In the assessment of global asset manager BlackRock, the war in Ukraine can have positive medium and long-term consequences for Latin American countries such as Brazil, Mexico and Colombia.
According to Larry Fink, CEO of the manager with about US$ 10 trillion (R$ 47 trillion) in assets, the deglobalization process as a result of conflicts in Eastern Europe will make global supply chains go through an important process of rearrangement as over the next few years.
Faced with the economic impacts generated by the war, especially for Europe, countries and large companies must start to direct their operations in a way to reduce their dependence on global partners, focusing more on regional businesses, predicts Fink.
In this scenario, Latin American countries need to be alert to take advantage of the opportunities that will arise as a result of this reorganization of the global economy, said the CEO of BlackRock.
“With the increase in inflation, all companies are asking themselves how to minimize any type of dependence.
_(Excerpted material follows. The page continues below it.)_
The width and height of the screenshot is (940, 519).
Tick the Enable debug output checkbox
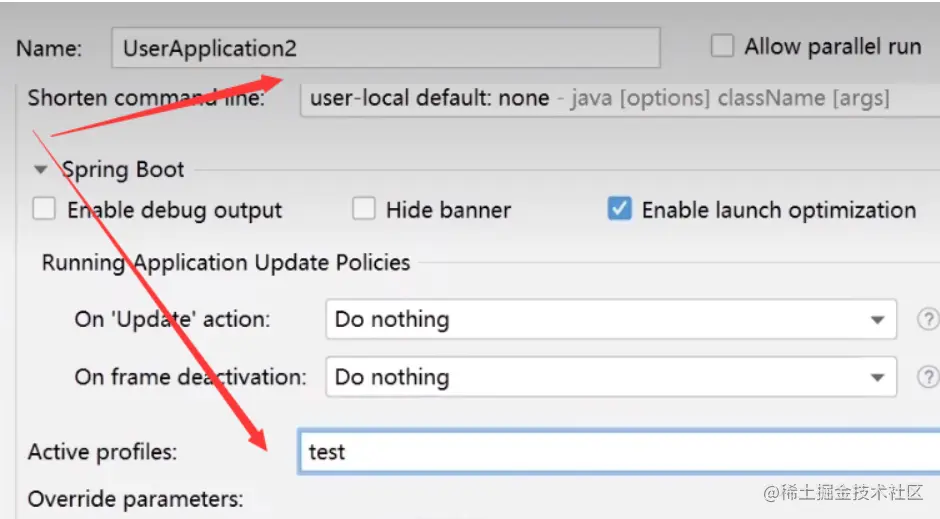(44, 210)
And I believe that this is a phenomenon that can be very important for Latin America”, said the executive this Monday (4), during online event promoted by BlackRock.
In a letter published last week, the CEO of the global manager defended that the war in Ukraine represents the end of globalization as we know it until today.
Head of Investment Strategies for Latin America at BlackRock, Axel Christensen added that rising commodity prices in international markets could continue to benefit raw material exporting economies such as Brazil.
However, he also recalled that the process of monetary tightening in Latin American countries started in mid-2021 to contain inflationary pressure will have negative impacts on the pace of economic activity in the region.
“It’s not an easy time to be a central banker right now,” said Christensen, noting that central banks seem convinced that they will not be able to bring interest rates to the levels necessary to contain inflation quickly, so as not to affect way too much recovery in economic activity.
In the Focus report, the median of the projections of economists consulted by the BC points to the Selic rate at 13% at the end of the year, with an inflation measured by the IPCA (Broad National Consumer Price Index) of 6.86%.